_Task brief_. Could you retype, unchanged, everything in the rows below from the line containing "The image size" down to the line containing "The width and height of the screenshot is (997, 620).", with both of those lines included?

_Data shown_.
____
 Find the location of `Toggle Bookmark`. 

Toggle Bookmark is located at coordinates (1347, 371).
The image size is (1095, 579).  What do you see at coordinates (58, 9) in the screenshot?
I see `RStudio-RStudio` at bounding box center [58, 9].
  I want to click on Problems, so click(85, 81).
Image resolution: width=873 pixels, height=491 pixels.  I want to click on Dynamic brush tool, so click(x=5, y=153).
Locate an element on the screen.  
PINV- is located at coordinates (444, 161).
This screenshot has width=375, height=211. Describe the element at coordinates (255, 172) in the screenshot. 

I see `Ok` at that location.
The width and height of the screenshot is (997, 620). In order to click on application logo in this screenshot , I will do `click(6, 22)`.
____
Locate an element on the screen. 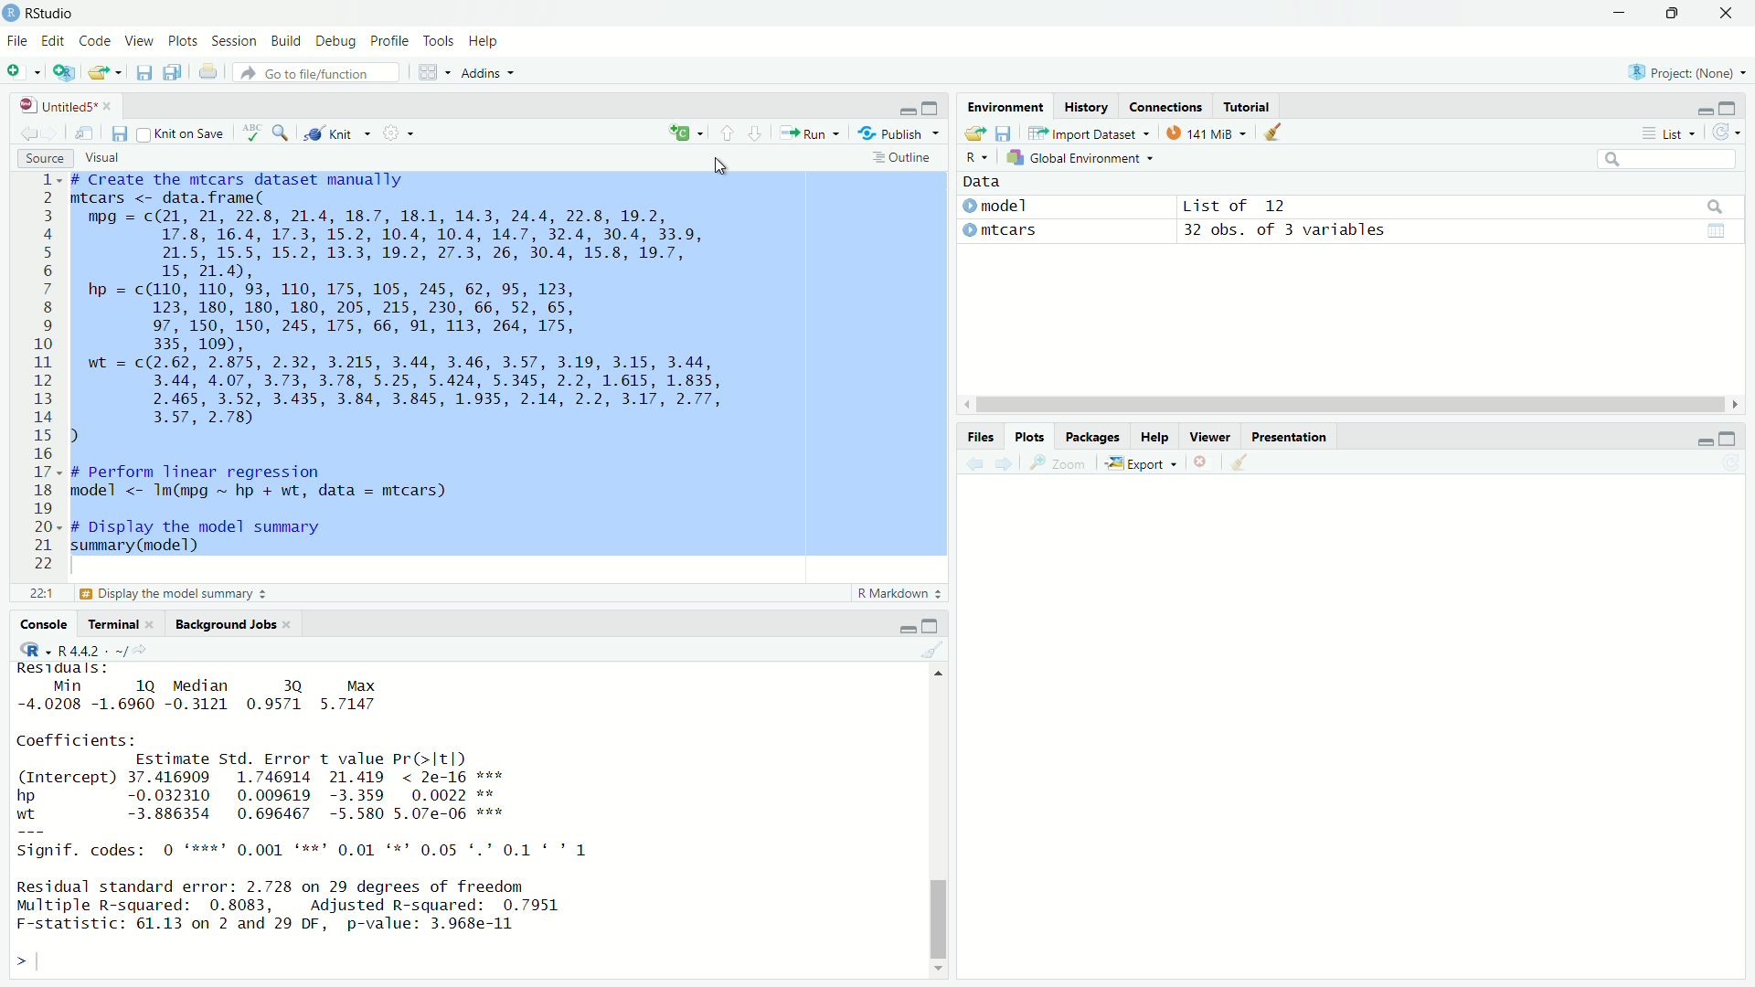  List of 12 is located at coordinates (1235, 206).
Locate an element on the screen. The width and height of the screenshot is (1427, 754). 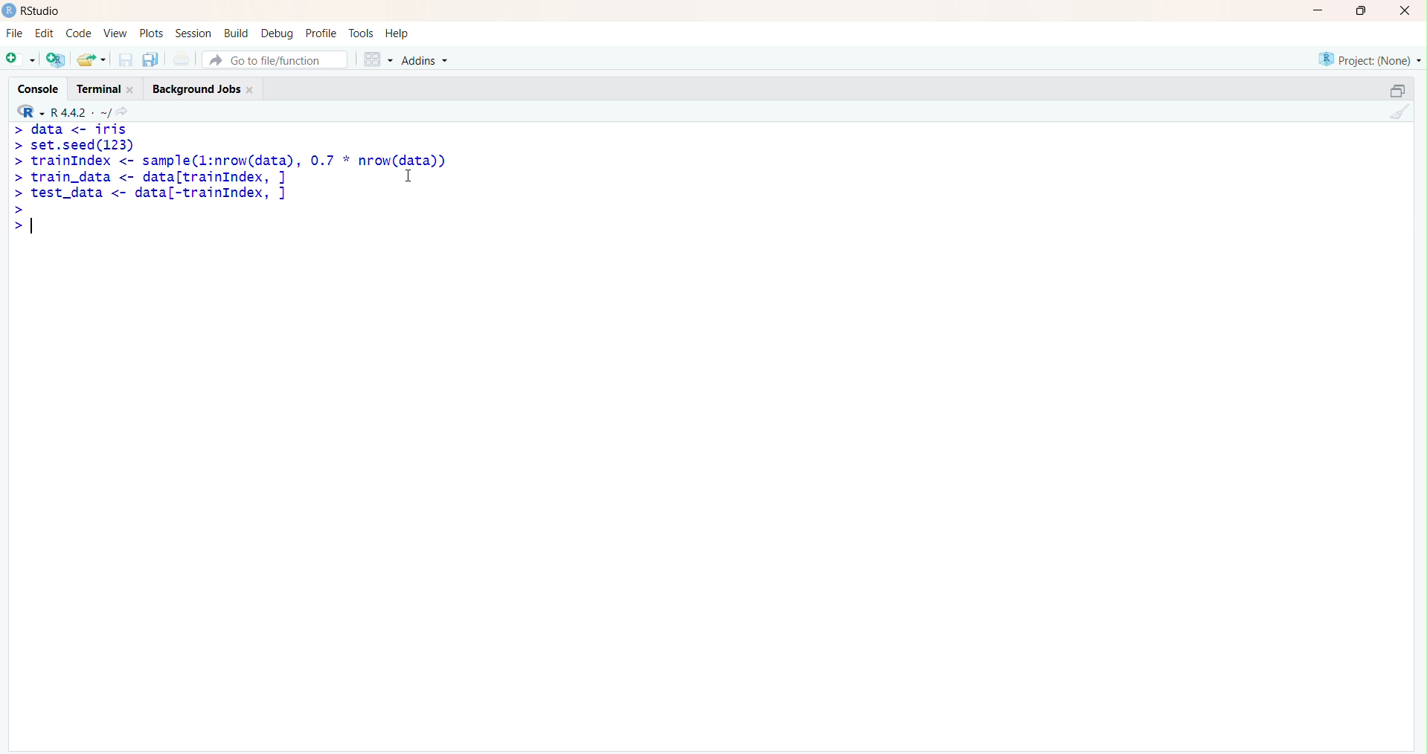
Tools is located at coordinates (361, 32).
____
_Problem solution_.
The image size is (1095, 579).  What do you see at coordinates (58, 9) in the screenshot?
I see `RStudio-RStudio` at bounding box center [58, 9].
  I want to click on Problems, so click(85, 81).
Image resolution: width=873 pixels, height=491 pixels.  I want to click on Dynamic brush tool, so click(x=5, y=153).
Locate an element on the screen.  
PINV- is located at coordinates (444, 161).
This screenshot has width=375, height=211. Describe the element at coordinates (255, 172) in the screenshot. 

I see `Ok` at that location.
The width and height of the screenshot is (997, 620). In order to click on application logo in this screenshot , I will do `click(6, 22)`.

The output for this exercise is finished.